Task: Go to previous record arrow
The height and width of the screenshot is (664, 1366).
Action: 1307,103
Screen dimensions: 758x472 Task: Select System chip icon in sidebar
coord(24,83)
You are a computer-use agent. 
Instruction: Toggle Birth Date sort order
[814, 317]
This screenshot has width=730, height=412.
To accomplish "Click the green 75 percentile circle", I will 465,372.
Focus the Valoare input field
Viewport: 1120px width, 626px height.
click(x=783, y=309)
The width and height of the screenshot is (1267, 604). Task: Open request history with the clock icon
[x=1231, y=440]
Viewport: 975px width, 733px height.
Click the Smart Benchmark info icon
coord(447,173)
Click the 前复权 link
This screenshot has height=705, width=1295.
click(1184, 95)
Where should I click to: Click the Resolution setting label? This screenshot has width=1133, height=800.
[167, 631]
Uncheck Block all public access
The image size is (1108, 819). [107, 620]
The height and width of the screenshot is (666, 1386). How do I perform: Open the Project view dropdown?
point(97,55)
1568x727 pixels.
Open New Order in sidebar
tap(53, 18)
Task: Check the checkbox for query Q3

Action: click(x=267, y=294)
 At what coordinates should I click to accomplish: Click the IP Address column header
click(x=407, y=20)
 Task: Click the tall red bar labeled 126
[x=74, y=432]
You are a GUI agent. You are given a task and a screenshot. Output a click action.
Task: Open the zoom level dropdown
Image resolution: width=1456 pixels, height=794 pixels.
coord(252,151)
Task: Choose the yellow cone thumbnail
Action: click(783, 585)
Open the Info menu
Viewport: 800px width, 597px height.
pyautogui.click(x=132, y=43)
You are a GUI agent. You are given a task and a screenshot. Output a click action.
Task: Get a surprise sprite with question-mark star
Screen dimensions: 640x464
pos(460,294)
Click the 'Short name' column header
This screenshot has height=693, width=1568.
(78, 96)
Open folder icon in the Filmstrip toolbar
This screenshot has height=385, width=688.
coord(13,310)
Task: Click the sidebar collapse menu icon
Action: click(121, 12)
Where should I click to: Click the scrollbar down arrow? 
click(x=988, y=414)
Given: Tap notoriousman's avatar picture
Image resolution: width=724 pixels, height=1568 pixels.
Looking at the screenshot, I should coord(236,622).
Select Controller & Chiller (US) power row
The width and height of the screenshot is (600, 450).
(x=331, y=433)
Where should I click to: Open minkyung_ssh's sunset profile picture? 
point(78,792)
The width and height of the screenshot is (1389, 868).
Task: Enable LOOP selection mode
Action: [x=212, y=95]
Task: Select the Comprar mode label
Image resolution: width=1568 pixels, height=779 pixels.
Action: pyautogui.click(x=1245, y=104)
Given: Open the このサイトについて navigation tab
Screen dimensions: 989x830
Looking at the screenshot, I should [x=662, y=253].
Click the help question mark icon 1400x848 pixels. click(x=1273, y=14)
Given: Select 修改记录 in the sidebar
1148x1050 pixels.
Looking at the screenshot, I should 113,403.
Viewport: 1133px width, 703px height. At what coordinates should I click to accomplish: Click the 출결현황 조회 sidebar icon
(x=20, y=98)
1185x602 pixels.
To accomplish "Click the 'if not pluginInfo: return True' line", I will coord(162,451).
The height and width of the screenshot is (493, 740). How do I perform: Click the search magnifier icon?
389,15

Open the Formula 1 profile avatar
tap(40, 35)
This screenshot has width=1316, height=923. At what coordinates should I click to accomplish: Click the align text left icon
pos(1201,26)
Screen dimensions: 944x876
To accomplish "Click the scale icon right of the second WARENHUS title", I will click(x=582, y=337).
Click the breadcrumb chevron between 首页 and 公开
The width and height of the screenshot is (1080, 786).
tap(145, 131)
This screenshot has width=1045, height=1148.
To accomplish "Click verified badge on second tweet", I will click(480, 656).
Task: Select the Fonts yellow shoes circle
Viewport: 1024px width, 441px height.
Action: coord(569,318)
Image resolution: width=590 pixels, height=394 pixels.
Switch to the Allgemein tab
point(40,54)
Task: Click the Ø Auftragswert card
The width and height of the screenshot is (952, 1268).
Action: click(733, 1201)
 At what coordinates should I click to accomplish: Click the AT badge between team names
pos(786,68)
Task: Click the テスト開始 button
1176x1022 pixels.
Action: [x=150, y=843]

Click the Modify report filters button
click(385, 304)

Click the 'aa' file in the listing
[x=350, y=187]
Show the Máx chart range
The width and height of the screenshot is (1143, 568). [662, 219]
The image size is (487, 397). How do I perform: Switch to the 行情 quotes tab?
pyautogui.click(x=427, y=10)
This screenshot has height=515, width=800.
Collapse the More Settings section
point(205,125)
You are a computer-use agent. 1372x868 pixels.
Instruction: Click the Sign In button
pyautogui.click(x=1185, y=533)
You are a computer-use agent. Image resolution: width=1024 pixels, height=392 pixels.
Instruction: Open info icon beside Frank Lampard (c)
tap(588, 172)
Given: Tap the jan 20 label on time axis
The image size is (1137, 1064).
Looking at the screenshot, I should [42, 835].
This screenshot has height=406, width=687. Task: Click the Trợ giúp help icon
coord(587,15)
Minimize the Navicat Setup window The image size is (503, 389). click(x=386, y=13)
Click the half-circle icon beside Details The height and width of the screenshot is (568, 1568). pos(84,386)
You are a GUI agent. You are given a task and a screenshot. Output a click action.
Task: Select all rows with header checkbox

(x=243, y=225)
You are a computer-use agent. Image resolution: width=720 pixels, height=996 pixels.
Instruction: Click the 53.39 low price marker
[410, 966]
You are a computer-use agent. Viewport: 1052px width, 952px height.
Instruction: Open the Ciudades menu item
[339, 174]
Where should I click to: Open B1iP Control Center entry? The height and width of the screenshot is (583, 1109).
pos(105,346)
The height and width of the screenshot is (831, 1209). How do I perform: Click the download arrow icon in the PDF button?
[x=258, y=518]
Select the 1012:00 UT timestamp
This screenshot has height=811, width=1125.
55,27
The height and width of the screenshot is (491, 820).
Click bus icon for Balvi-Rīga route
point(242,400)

• [Your task] Scan the listing for the word "question". Copy every line in which it appears.

• [Solution to this exercise]
Task: Get a surprise sprite with question-mark star
Click the help question mark icon 1400x848 pixels. click(x=1273, y=14)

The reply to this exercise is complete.